いるはずのない場所で見かけたセリナの姿。
(何かの縁があって、"女神"もまた友のために祈りに来たのでは、と。)
ほんの一瞬でも、彼の心にその想いが浮かばなかっただろうか。
変装をして城を抜け出すという危険を冒したセリナがシスリゼ教会を訪れた理由を、そう推測しなかったと言えるだろうか。
けれど。
風習?と問いかけたセリナが、それを知らないことは明白だったはずだ。




―――……余計な話を聞かせたな。




あの言葉に込められた思いは。
そして、今日また意図せぬ場所で出会うことになった偶然を。




―――不思議なものだな。




そう諦めたように紡いだ胸中は。
「っ。
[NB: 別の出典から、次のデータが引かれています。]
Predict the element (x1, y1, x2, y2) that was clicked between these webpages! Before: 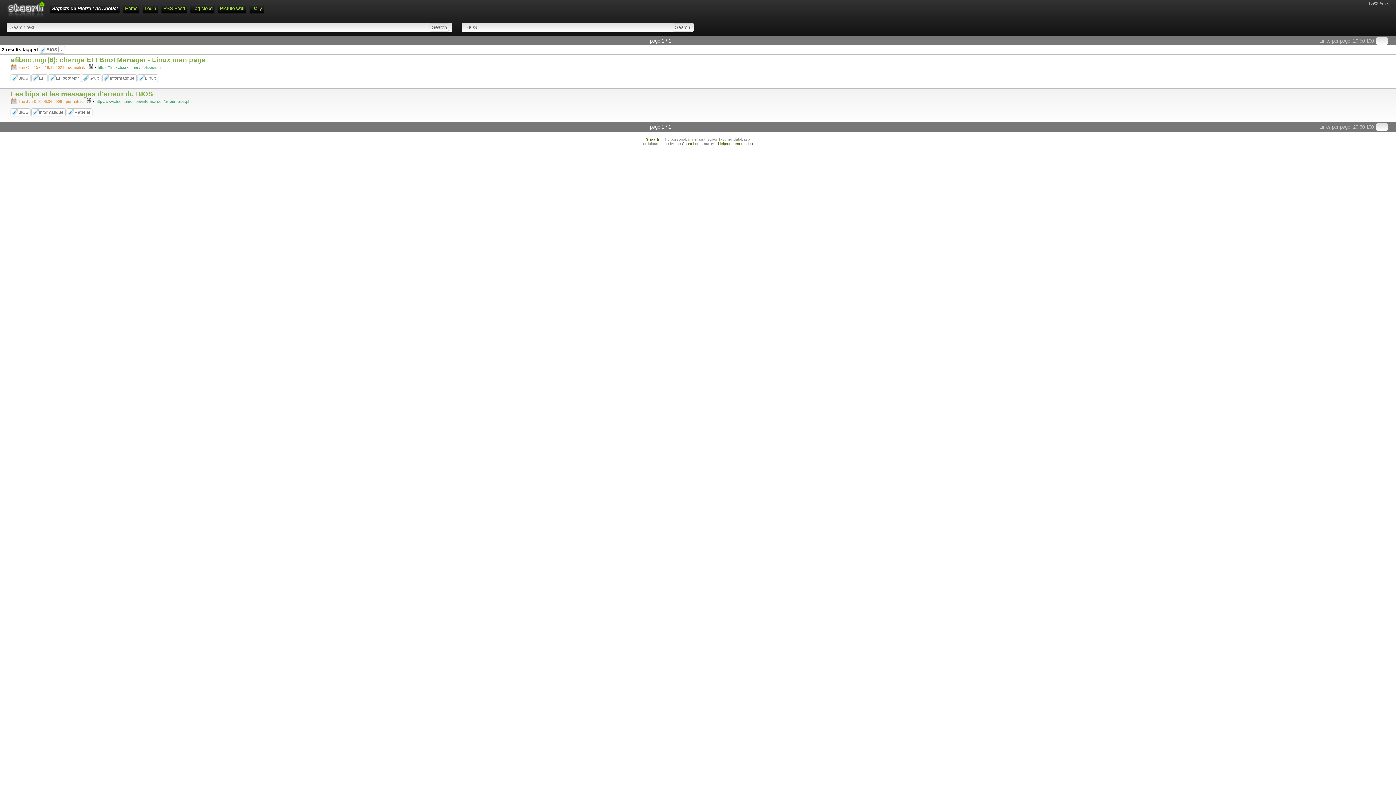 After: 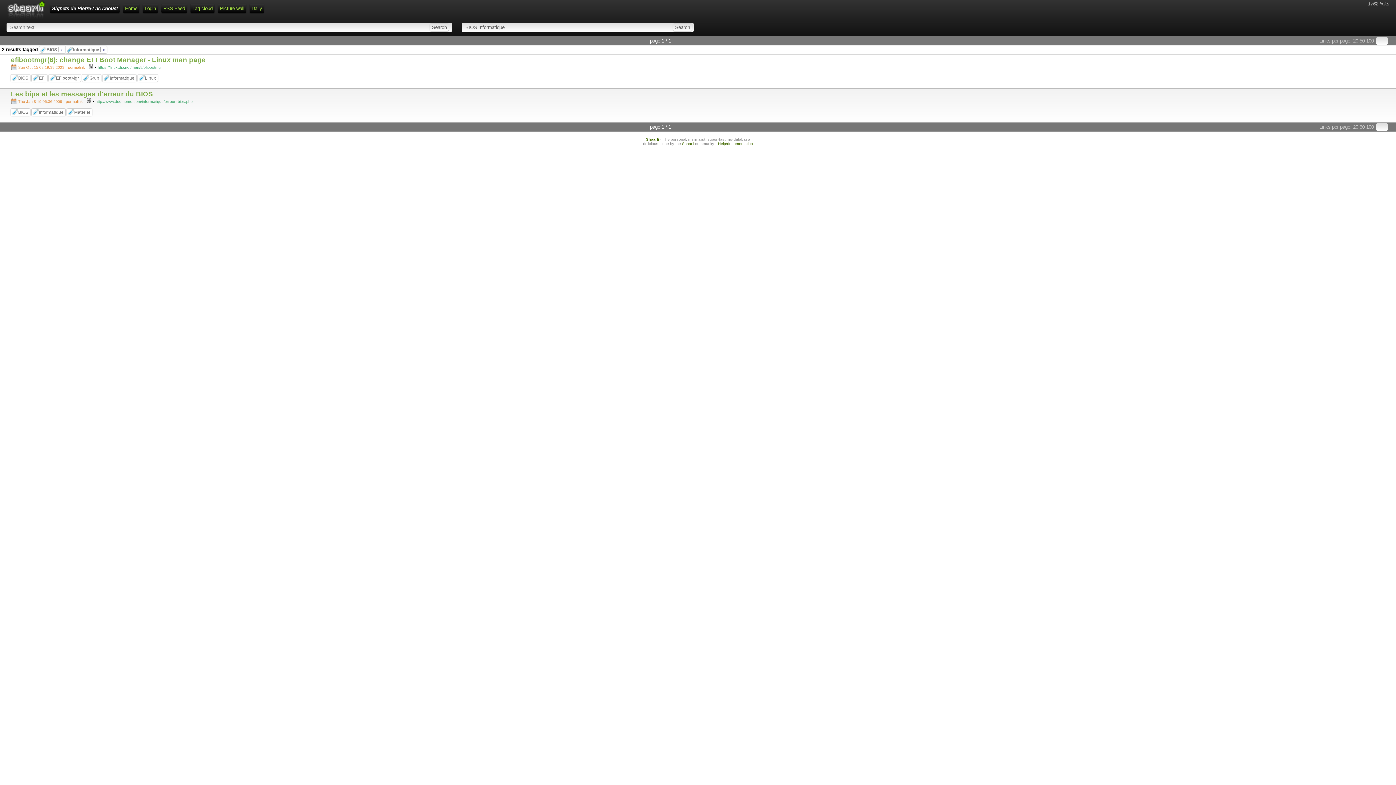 Action: label: Informatique bbox: (38, 109, 63, 114)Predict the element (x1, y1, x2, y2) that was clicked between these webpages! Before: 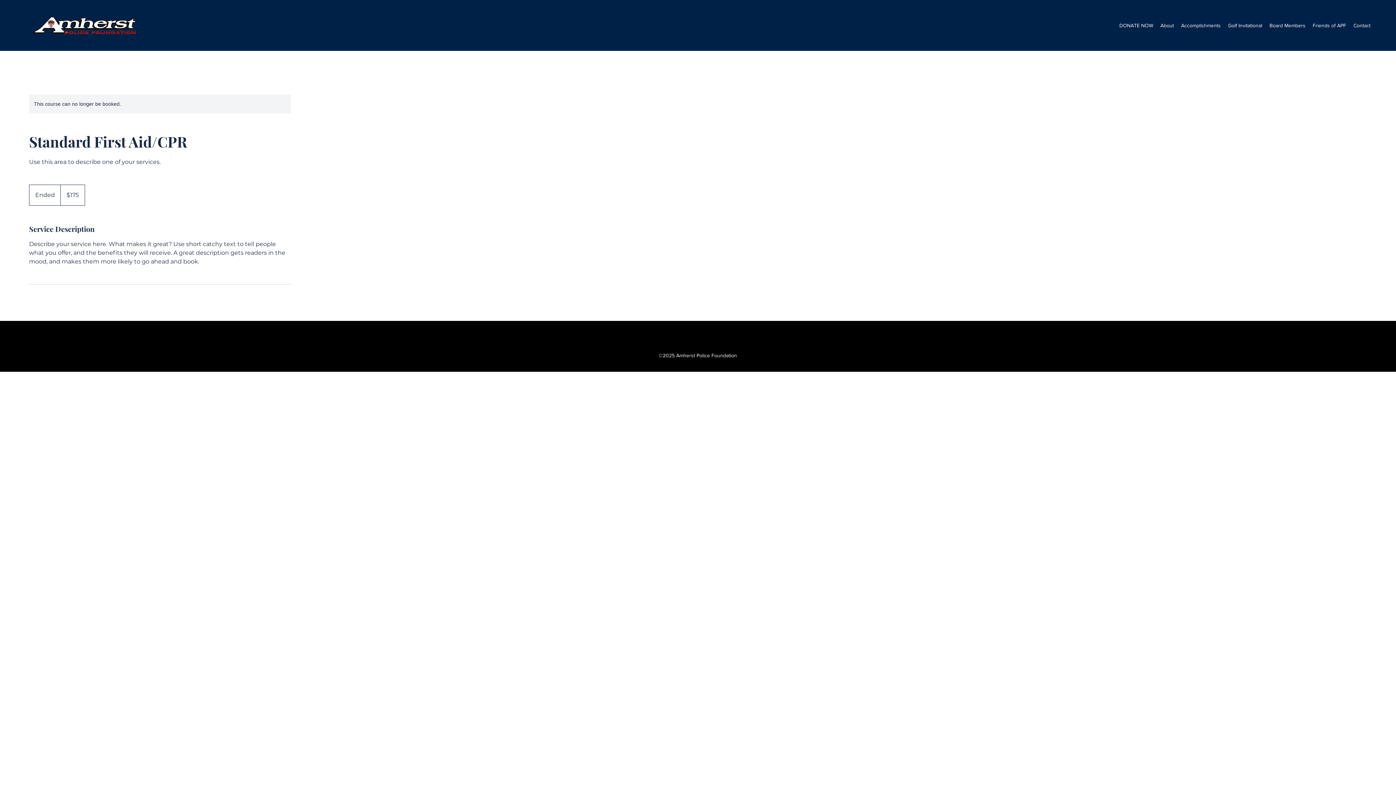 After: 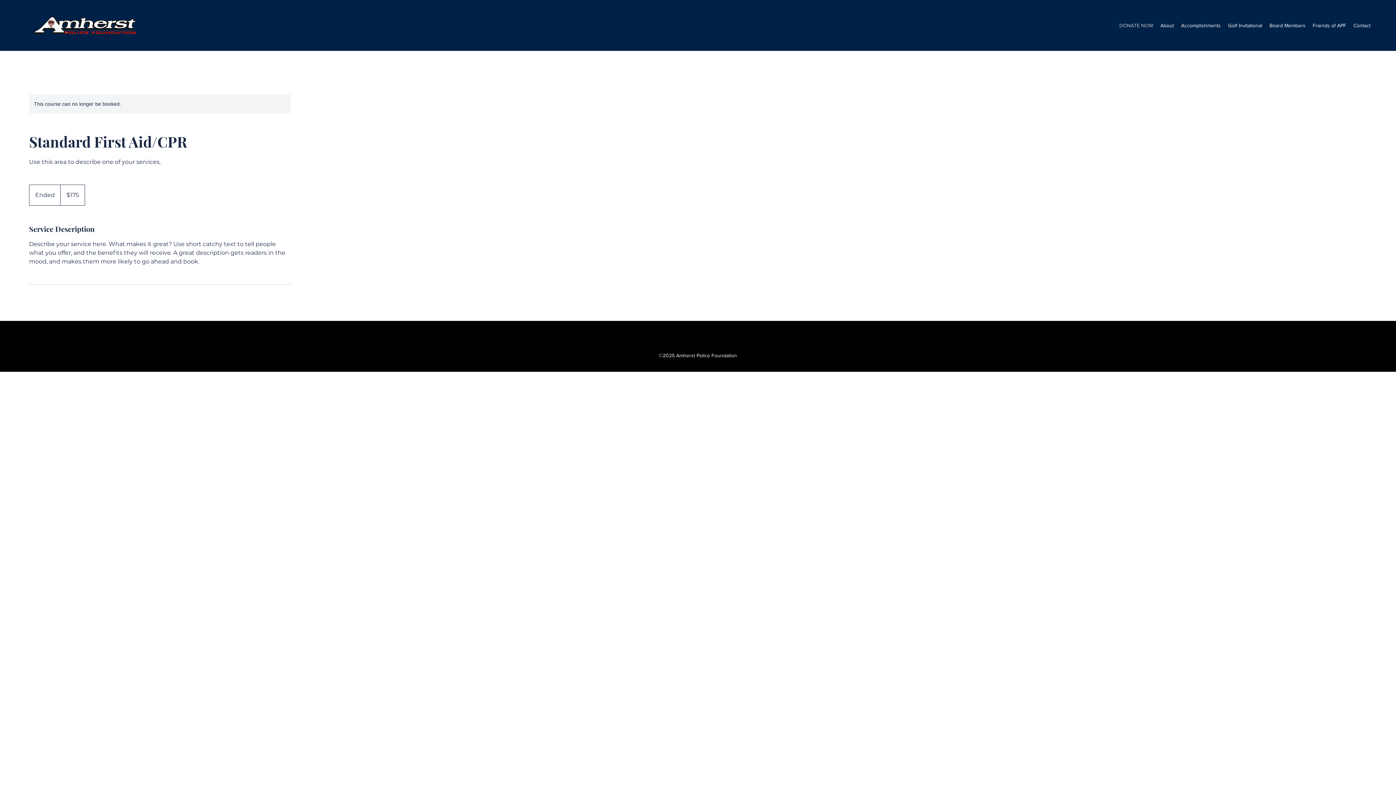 Action: label: DONATE NOW bbox: (1116, 20, 1157, 30)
」
セリナは思わず口元を押さえた。
その手が震える。
「セリナ様?」
訝しげに声をかけたリュートが席を立つ。
「彼が、"ローグ"が私に会いに来たのはきっと確かめるためです。」
無言で向けられる周りからの視線。
「私が……その人が南部の出身だと知っているのかどうか。」




震える声で語られる少女の話に、ラシャクは眉をひそめた。
「なぜ、襲撃者の出身地など。」
事情がわからない彼らにとって、あまりにもセリナの発言には脈絡がない。
それがそんなに重要なことだとも思えなかった。
続けて質問しようとして、ラシャクは言葉を飲み込む。
「セリナ嬢?」
その声が聞こえたのかどうかはわからない。
気の毒なほど蒼白な顔をした少女は、ふらりと席を立った。